Enquanto Doca tomava banho, João separou uma roupa limpa para o menino e pediu um lanche. Quando entrou na sala, Doca se deparou com um prato de massa e refrigerante. Por um momento, pensou na razão de não sentir medo daquele homem. Mas algo lhe dizia que podia confiar naquele engomado.

– Então, como está?

– Delicioso. – respondeu Doca de boca cheia, observando João comer uma comida esquisita. – Isso é bom?

– Isso é sushi. Outro dia você experimenta. Já viveu aventuras demais para um único dia.

– Onde eu vou dormir?

– O sofá vira uma cama. É nele que você vai dormir.

– Tá bom.

– Não se preocupe. Ele é confortável.

– Não estou nem um pouco preocupado. – Doca deu de ombros. – Imagino que ele dê de dez a zero na minha ex-cama.

– O que a sua mãe fazia?

– Limpava a casa de gente cheia dos contos como você.

– E o seu pai?

– Fazia dois oito um. – respondeu enviando outra garfada de massa na boca.
– Dois oito o que?

– Ele era traficante – terminou de engolir e completou – dos bons, viveu até os cinqüenta, coisa que neguinho nenhum consegue. Mas um língua nervosa acabou com ele.

– Língua nervosa? Sei...

– Um dedo-duro. Depois que mataram o meu pai, ele saiu no pinote, e apareceu morto logo depois.

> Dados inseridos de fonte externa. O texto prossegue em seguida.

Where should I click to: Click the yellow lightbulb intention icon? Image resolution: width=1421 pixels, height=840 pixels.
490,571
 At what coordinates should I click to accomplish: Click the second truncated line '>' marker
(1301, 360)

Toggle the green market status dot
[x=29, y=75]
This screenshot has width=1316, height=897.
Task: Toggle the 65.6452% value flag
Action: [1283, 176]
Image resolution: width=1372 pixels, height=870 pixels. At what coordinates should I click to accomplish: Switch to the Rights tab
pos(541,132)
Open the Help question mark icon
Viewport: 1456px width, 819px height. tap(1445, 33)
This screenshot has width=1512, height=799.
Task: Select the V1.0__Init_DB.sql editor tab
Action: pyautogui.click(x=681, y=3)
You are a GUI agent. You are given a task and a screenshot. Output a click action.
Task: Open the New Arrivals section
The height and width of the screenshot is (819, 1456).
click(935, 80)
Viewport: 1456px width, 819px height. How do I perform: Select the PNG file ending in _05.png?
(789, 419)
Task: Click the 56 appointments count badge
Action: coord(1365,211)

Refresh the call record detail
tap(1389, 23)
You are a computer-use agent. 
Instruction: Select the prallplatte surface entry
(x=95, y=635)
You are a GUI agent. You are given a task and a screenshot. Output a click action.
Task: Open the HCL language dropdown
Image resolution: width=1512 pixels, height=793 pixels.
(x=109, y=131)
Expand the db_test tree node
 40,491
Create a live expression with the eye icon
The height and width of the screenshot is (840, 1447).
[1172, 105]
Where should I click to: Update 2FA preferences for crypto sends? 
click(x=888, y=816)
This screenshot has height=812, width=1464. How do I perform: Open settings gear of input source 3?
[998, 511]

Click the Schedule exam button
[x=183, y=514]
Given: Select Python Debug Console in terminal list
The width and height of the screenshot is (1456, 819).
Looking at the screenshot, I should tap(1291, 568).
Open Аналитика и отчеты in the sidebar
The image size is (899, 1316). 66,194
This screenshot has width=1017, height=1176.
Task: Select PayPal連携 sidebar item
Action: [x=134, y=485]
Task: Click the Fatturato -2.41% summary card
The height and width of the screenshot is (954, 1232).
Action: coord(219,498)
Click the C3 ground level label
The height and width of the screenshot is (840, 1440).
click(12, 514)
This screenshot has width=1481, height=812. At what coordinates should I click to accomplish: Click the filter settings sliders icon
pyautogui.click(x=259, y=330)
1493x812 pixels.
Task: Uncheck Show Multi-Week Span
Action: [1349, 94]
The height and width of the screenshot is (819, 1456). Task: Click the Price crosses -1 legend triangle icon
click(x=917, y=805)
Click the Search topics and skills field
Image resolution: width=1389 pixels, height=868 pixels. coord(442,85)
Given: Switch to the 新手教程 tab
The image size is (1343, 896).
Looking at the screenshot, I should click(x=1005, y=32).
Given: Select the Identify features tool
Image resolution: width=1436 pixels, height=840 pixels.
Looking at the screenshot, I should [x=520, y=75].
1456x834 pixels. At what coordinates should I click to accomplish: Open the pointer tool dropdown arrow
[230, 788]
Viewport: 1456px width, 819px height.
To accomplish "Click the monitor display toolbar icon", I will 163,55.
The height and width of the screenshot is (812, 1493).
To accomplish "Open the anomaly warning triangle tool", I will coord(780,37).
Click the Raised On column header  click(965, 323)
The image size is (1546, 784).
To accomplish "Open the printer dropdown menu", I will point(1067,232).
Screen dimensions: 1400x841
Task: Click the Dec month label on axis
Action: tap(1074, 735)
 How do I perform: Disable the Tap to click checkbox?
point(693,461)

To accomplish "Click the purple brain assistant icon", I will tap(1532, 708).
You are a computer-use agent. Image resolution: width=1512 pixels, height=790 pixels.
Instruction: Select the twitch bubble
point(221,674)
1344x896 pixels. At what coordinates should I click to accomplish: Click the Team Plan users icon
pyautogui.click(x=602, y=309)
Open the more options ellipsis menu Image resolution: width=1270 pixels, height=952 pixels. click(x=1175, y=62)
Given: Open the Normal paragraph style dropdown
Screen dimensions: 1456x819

– Me diz uma coisa Doca. Onde você conseguiu aquela pedra triangular?

– É isso que você quer? – Doca levantou num saldo, derrubando molho no piso. – Ela é minha, você não vai tira-la de mim?

– Calma rapaz. – João disse enquanto se levantava lentamente e pegava a bolsa que Doca carregava. Atirou para ele que pegou e abriu ligeiro, derrubando a bolsa enquanto pegava a pedra com a mão boa. – O que você diria – continuou, enquanto pegava o seu próprio casaco e colocava a mão no bolso – se eu te dissesse que tenho outra parecida? – completou enquanto mostrava a pedra triangular em sua mão.